My Mothers Emotions And Me As An Empath.

  This is the first time I am going to talk about this so bare with me. I all ready fell better writing this like opening a window in a stale room. Growing up I was a very odd child I liked to play like every other kid but i would randomly shut down I would find a quite place and sit their. Every time my mother all ways asked why I was sad and I would all ways say I don't know. My mother said I just got like that some times. later in life I found out my mother had depression and was not being treated for it well if you consider alcohol treatment which I don't and it probably worsened the situation, But any way I found that very interesting.

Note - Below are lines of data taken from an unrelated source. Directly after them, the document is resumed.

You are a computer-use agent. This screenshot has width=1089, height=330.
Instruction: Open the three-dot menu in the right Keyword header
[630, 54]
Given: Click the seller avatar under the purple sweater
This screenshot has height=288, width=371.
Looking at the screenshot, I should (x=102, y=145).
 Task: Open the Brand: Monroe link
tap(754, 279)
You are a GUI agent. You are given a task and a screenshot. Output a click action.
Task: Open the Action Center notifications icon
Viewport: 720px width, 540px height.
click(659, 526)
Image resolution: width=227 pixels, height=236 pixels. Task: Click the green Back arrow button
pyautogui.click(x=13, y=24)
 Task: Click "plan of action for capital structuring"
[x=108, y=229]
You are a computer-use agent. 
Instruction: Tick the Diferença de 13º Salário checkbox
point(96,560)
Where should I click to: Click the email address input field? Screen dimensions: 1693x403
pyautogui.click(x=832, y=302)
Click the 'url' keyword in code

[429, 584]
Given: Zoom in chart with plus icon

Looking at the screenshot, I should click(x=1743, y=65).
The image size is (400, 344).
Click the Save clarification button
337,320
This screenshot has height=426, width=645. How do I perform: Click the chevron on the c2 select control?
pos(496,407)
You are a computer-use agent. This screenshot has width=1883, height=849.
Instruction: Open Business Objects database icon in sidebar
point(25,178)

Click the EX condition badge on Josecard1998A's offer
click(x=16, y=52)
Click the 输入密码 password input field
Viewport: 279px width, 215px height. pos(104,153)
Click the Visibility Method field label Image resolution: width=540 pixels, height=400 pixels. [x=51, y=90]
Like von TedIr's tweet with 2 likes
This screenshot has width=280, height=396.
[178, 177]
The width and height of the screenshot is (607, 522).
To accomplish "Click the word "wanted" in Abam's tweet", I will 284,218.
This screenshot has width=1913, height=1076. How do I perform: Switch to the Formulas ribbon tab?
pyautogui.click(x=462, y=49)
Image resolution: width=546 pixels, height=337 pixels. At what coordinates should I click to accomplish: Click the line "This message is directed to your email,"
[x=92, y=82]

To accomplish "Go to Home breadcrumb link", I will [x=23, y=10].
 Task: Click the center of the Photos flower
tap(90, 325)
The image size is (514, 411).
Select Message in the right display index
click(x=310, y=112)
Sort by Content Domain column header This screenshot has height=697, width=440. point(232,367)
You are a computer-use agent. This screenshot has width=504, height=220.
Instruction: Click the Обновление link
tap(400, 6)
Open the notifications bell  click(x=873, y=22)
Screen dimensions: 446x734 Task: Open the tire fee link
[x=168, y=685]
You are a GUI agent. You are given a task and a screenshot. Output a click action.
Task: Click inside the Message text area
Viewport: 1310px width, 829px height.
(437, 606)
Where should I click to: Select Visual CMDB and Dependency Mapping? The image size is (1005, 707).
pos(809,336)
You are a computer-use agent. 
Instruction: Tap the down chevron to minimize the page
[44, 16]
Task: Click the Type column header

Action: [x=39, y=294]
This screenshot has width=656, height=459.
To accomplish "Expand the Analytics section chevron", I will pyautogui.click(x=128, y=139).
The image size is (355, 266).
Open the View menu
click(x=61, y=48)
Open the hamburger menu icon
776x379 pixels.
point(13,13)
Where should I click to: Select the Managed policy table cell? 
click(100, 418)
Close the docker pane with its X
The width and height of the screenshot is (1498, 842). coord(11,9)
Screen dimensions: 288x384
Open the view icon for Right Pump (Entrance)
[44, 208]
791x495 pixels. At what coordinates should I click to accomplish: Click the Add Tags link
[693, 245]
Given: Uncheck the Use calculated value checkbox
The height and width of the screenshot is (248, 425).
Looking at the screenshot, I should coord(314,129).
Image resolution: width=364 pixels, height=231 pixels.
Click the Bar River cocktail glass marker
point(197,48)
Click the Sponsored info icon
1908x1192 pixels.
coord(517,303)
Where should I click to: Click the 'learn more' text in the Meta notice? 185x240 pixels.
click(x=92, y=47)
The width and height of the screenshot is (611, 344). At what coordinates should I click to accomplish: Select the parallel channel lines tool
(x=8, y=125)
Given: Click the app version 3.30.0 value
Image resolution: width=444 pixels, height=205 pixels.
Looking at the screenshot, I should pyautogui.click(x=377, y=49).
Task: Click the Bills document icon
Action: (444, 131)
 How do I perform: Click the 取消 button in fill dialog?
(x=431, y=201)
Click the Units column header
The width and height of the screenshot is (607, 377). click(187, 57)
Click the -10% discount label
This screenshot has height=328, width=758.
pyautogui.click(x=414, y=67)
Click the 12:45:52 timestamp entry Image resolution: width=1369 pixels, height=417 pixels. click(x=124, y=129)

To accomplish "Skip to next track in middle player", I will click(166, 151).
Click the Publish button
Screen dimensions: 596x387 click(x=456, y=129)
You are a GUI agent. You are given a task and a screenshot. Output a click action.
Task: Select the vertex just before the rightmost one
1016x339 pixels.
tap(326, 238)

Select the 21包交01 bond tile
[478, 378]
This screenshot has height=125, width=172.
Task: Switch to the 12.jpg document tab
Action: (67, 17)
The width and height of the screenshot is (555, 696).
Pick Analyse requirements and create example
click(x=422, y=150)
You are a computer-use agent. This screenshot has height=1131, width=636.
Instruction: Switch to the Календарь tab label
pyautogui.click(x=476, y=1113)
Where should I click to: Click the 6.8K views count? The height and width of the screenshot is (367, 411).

  later me and my siblings were forced to live with other family members due to my mothers troubles but eventually she got all of us back. By this time I was eleven and nothing really happened till I was like fourteen or fifteen I had mood swings all the time for no reason and fits of rage at every one for no reason over the stupidest stuff such as some one would say anything to me or some one touching me ever. The only time I felt normal was at high school but once I got home I would transform to this horrible person eventually I learned calming techniques like breathing and counting which helped me and these feelings eventually became less overwhelming but it was ongoing like this annoying buzz in my skull. I don't really remember when I found this out but I remember my mom saying she was on medication for being bipolar which kind of scared me. I though I had the same thing wrong with me but when they took me in to the therapist they sad I was a normal teenager and that was the end of that.
  More recently I have finished high school and have had a terrible time trying to get a job and move out so im stuck for now. So I have felt tired all the time sleeping ten plus hours a day I have had this pain in my hip so now I ask my mother all about her medical problems and she tells me her thyroid is shunting down and she has pain in her joints especially in her hips I tell her about my pain and she says o that's a weird coincidence and she says I have noticed you sleeping more I told her you think. and only recently have I found out im an empath and im still learning but I think my mother has something special about her even when I try to block things out it gets through. I was just wondering does any one have a problem like this or is their a way i can block the feelings completely out or any idea why my mothers feelings are so strong any help would be appreciated.
mrgnskwarlo mrgnskwarlo
18-21
1 Response May 11, 2012

...i can very much relate to you. i am an emphatic myself. i find i am attached to so much, i get lost with what is even mine anymore...lol...i have tried several techniques to try and 'wash' myself clear of all these other energies. and like your situation many times the physical ailments of others is what you tend to take on, almost as if you are in some way relieving them of some of their suffering, but now you are caught suffering...so i suggest to inhale deeply... upon exhale this energy 'you are not mine'... i set you free to the universe for cleansing, to heal. and while exhaling with a slow force deep or a rage if you feel it... until you feel you have released every bubble of air in your body. repeat this until you feel a sense of freeing. swipe your hands down your arms as to be 'dusting yourself off' ,but with a force in that you are insistent this energy cannot cling to you... and down your legs or where ever you feel. shake it off. bathing and letting the energy go down the drain back to the earth. sage smudge. or sending white light and love to those energies...i believe it is possible some spirits attach to us in utter loss for knowing how to escape their own pain, whether physical, emotional or whatever...that they seek light, like a portal and need help being released. you are an angel. blessings...

thank you this is very helpful :) i was just wondering if you would be able to tell me anything on why i pick up my mothers problems so easily and what i could possibly do like put up a wall or something.